Voluntary Self-Identification of Disability
Voluntary Self-Identification of Disability Form CC-305
OMB Control Number 1250-0005
Expires 04/30/2026
Why are you being asked to complete this form?

We are a federal contractor or subcontractor. The law requires us to provide equal employment opportunity to qualified people with disabilities. We have a goal of having at least 7% of our workers as people with disabilities. The law says we must measure our progress towards this goal. To do this, we must ask applicants and employees if they have a disability or have ever had one. People can become disabled, so we need to ask this question at least every five years.

Completing this form is voluntary, and we hope that you will choose to do so. Your answer is confidential. No one who makes hiring decisions will see it. Your decision to complete the form and your answer will not harm you in any way. If you want to learn more about the law or this form, visit the U.S. Department of Labor’s Office of Federal Contract Compliance Programs (OFCCP) website at www.dol.gov/ofccp.

How do you know if you have a disability?

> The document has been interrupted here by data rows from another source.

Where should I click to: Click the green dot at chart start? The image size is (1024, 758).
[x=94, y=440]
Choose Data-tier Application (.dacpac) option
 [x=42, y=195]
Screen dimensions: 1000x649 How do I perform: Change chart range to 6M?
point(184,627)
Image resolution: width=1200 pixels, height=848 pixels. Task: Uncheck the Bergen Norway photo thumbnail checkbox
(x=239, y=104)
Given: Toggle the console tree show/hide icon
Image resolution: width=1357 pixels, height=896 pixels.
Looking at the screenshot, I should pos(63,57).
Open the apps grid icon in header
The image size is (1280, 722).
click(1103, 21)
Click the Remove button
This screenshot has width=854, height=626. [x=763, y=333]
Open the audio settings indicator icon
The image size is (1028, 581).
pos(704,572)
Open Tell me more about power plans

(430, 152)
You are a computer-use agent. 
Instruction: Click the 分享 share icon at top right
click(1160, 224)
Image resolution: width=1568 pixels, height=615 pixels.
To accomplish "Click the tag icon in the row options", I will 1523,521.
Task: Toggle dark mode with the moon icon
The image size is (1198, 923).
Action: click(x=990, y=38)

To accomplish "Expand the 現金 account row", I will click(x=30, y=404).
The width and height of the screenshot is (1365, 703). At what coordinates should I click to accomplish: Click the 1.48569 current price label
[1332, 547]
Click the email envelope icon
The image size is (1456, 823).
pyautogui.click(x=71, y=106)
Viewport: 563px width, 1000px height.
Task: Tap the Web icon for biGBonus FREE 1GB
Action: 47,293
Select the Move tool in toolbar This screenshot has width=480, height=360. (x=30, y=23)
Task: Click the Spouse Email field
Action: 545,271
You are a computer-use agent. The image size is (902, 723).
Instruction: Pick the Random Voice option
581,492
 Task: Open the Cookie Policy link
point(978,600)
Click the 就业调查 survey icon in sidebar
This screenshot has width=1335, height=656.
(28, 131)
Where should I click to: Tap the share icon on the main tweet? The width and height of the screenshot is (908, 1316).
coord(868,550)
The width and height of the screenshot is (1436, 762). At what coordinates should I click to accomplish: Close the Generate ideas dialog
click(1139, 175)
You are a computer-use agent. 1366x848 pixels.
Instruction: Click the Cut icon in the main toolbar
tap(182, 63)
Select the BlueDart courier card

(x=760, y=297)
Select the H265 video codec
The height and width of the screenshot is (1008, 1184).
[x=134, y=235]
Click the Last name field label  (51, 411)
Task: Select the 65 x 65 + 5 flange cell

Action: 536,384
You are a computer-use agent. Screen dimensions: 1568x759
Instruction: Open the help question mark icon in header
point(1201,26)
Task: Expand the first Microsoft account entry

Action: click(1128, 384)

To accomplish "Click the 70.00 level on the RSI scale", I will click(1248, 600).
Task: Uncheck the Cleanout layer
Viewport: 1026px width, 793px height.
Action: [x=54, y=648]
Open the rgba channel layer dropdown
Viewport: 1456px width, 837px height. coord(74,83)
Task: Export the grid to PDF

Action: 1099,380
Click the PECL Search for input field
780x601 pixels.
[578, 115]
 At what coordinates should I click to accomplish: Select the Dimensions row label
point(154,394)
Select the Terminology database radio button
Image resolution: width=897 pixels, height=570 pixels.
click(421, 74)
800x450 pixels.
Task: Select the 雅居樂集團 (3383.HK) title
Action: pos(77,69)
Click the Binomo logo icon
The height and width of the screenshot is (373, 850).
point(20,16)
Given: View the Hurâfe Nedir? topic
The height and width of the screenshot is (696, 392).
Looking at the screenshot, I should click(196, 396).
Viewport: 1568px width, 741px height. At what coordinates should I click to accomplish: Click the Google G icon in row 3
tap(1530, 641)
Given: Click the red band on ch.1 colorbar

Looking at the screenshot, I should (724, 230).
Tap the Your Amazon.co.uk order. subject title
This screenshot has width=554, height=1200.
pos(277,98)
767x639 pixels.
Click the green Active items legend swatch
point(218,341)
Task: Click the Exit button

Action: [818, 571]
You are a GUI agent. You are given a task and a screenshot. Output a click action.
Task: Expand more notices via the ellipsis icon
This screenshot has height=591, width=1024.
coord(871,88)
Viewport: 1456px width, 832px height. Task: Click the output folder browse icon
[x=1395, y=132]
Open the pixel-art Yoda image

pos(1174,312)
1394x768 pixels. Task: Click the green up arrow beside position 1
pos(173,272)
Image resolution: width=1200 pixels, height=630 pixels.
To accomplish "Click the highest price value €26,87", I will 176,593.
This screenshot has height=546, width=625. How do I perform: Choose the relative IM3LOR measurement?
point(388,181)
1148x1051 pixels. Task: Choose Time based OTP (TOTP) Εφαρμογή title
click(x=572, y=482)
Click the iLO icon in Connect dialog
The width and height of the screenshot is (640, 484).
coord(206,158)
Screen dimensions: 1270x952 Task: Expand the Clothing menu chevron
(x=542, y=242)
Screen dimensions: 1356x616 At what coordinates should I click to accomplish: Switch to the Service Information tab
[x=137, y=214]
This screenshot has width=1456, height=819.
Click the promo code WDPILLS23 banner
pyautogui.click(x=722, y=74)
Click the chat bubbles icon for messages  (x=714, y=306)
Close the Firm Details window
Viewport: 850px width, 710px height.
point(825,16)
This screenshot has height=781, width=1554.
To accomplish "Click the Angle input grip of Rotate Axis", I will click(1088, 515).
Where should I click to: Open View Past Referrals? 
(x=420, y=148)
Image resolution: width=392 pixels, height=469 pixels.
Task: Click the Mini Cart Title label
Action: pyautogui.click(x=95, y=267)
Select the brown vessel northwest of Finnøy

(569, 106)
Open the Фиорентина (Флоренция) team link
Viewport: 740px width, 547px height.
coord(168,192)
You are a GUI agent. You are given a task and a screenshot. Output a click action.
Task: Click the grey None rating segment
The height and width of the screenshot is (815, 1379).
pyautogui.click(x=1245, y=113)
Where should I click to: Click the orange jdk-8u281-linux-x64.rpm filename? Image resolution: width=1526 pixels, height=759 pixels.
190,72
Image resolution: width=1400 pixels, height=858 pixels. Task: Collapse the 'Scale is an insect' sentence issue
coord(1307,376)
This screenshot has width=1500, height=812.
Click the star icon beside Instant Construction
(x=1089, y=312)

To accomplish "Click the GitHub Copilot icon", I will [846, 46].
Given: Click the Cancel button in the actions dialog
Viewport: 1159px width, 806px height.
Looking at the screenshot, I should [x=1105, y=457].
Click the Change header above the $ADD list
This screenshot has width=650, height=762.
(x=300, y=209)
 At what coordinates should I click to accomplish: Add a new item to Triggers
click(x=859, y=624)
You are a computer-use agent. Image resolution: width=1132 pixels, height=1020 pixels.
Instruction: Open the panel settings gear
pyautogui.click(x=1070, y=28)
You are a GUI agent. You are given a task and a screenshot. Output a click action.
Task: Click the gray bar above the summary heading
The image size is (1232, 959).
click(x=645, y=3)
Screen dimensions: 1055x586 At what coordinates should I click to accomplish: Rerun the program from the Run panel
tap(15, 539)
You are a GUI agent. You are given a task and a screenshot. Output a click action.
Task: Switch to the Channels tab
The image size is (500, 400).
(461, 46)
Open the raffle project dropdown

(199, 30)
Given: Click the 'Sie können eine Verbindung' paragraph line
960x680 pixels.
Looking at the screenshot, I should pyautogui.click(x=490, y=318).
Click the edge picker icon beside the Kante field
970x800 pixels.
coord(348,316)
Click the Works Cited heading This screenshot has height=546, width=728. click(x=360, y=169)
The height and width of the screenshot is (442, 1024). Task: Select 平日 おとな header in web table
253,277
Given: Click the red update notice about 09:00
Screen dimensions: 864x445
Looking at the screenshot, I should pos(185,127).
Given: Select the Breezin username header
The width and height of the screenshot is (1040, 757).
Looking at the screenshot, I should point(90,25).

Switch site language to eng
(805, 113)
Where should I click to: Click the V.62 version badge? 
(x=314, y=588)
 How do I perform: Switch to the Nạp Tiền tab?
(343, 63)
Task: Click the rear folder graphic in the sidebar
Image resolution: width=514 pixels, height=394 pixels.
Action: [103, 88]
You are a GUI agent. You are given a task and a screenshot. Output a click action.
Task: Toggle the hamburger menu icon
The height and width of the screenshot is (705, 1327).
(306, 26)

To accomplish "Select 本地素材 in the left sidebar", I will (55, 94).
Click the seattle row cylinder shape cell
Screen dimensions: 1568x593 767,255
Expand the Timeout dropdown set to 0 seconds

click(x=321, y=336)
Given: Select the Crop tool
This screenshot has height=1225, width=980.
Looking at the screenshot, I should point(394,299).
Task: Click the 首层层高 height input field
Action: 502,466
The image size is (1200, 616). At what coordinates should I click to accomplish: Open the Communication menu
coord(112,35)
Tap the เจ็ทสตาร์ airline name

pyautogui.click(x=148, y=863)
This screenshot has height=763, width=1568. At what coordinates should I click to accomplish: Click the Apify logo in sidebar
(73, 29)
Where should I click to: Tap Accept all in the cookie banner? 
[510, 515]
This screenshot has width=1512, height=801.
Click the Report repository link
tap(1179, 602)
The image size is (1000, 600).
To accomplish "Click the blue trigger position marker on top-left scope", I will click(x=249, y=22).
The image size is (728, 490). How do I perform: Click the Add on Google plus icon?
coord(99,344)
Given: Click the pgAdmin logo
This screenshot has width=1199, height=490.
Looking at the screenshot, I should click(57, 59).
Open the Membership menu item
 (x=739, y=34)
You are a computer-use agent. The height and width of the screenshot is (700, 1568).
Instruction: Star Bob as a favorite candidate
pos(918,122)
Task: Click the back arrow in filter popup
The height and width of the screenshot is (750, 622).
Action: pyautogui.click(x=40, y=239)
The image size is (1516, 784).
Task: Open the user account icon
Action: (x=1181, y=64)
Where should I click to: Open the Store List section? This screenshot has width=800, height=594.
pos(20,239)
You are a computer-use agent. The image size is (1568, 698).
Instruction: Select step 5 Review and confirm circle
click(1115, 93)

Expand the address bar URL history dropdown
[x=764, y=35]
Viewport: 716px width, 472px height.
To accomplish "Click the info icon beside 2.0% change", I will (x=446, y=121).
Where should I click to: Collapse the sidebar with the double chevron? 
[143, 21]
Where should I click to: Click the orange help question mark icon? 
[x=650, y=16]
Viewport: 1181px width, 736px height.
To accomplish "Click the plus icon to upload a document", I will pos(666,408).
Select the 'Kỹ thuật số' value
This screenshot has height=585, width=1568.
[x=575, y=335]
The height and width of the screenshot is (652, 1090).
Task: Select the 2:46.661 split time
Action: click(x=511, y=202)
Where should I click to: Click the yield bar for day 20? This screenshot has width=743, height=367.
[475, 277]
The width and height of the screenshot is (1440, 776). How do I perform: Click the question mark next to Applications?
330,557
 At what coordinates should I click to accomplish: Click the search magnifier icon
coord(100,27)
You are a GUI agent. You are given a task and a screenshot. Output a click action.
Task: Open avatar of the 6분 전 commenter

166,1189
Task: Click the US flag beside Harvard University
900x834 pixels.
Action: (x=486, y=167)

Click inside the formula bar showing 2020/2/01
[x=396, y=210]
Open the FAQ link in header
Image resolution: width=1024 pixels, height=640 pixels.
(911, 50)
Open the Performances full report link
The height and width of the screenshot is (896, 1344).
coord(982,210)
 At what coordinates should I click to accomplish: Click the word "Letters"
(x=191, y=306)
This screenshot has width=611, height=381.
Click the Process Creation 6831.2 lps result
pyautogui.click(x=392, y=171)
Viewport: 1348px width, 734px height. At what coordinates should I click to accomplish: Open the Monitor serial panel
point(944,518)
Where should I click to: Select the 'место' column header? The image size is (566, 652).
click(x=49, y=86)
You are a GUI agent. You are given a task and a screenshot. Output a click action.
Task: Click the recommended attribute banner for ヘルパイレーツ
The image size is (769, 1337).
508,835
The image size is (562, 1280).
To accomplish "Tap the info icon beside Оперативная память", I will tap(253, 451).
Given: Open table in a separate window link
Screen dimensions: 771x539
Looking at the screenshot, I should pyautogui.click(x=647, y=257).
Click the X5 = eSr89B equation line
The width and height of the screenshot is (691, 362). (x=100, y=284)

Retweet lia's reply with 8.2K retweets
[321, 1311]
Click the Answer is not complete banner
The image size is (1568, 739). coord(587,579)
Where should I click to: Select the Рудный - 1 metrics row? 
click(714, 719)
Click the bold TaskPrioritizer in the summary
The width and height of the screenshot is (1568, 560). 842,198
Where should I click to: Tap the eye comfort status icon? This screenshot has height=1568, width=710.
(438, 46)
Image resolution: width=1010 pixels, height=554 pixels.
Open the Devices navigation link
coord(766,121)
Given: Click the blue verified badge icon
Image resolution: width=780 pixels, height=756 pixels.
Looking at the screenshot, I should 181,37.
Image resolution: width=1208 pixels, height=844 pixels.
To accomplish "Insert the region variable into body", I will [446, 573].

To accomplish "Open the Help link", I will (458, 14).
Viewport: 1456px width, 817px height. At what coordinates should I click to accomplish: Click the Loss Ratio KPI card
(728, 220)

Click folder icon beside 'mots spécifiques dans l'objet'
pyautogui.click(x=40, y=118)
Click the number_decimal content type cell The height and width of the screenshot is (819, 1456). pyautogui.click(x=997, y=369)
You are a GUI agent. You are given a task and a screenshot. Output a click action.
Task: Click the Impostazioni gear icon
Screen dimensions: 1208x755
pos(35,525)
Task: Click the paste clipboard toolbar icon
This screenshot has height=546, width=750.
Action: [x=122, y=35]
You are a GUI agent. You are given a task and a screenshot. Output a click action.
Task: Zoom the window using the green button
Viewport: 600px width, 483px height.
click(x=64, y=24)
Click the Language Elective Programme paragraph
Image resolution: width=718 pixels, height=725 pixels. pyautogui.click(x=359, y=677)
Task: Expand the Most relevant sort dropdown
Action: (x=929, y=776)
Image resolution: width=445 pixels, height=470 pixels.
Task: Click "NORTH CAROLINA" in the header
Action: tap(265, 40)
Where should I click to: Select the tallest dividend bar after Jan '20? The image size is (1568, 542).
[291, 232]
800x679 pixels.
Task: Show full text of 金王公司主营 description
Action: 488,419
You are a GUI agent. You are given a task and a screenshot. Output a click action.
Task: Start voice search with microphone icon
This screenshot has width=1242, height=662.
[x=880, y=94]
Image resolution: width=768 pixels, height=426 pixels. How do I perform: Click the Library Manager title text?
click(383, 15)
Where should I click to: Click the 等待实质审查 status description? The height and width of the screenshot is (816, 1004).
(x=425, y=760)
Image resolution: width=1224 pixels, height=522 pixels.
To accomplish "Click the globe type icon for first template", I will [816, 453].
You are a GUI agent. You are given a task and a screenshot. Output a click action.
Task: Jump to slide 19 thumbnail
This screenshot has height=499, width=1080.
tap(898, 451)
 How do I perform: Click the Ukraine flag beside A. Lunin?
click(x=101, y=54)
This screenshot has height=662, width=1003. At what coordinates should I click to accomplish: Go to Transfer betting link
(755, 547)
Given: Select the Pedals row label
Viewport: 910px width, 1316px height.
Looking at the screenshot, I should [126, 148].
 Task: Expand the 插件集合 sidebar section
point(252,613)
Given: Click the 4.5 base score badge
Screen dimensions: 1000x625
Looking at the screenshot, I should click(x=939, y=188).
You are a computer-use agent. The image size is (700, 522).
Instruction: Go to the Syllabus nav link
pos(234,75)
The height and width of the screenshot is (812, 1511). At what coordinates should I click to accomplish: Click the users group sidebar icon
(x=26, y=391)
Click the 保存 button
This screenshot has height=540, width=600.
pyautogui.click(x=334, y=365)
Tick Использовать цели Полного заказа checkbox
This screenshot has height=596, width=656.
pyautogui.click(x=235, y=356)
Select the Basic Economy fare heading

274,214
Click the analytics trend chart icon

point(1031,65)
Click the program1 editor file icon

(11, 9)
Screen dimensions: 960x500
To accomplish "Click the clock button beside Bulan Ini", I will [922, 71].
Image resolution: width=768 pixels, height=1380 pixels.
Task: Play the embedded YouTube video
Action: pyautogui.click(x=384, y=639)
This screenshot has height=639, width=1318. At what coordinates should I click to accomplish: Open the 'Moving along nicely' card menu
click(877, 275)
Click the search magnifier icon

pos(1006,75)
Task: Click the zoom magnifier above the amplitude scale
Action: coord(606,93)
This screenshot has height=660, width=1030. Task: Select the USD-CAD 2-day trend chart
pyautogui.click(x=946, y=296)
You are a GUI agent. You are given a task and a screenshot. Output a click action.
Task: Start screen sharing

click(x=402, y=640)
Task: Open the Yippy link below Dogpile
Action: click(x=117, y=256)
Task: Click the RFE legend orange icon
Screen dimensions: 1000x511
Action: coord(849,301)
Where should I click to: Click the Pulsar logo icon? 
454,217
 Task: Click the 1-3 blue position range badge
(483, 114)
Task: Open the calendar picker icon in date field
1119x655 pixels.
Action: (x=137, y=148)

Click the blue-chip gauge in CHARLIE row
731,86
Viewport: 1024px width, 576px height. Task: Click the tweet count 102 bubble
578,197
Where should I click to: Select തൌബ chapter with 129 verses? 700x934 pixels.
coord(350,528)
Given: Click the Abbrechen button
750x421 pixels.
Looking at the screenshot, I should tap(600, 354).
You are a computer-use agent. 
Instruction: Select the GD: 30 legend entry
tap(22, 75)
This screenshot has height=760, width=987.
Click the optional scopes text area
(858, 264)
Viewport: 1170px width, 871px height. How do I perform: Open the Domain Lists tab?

A disability is a condition that substantially limits one or more of your “major life activities.” If you have or have ever had such a condition, you are a person with a disability. Disabilities include, but are not limited to:

  • Alcohol or other substance use disorder (not currently using drugs illegally)
  • Autoimmune disorder, for example, lupus, fibromyalgia, rheumatoid arthritis, HIV/AIDS
  • Blind or low vision
  • Cancer (past or present)
  • Cardiovascular or heart disease
  • Celiac disease
  • Cerebral palsy
  • Deaf or serious difficulty hearing
  • Diabetes
  • Disfigurement, for example, disfigurement caused by burns, wounds, accidents, or congenital disorders
  • Epilepsy or other seizure disorder
  • Gastrointestinal disorders, for example, Crohn's Disease, irritable bowel syndrome
  • Intellectual or developmental disability
  • Mental health conditions, for example, depression, bipolar disorder, anxiety disorder, schizophrenia, PTSD
  • Missing limbs or partially missing limbs
  • Mobility impairment, benefiting from the use of a wheelchair, scooter, walker, leg brace(s) and/or other supports
  • Nervous system condition, for example, migraine headaches, Parkinson’s disease, multiple sclerosis (MS)
  • Neurodivergence, for example, attention-deficit/hyperactivity disorder (ADHD), autism spectrum disorder, dyslexia, dyspraxia, other learning disabilities
  • Partial or complete paralysis (any cause)
  • Pulmonary or respiratory conditions, for example, tuberculosis, asthma, emphysema
  • Short stature (dwarfism)
  • Traumatic brain injury
Please check one of the boxes below:
YES, I HAVE A DISABILITY, OR HAVE HAD ONE IN THE PAST
NO, I DO NOT HAVE A DISABILITY AND HAVE NOT HAD ONE IN THE PAST
I DO NOT WANT TO ANSWER

PUBLIC BURDEN STATEMENT: According to the Paperwork Reduction Act of 1995 no persons are required to respond to a collection of information unless such collection displays a valid OMB control number. This survey should take about 5 minutes to complete.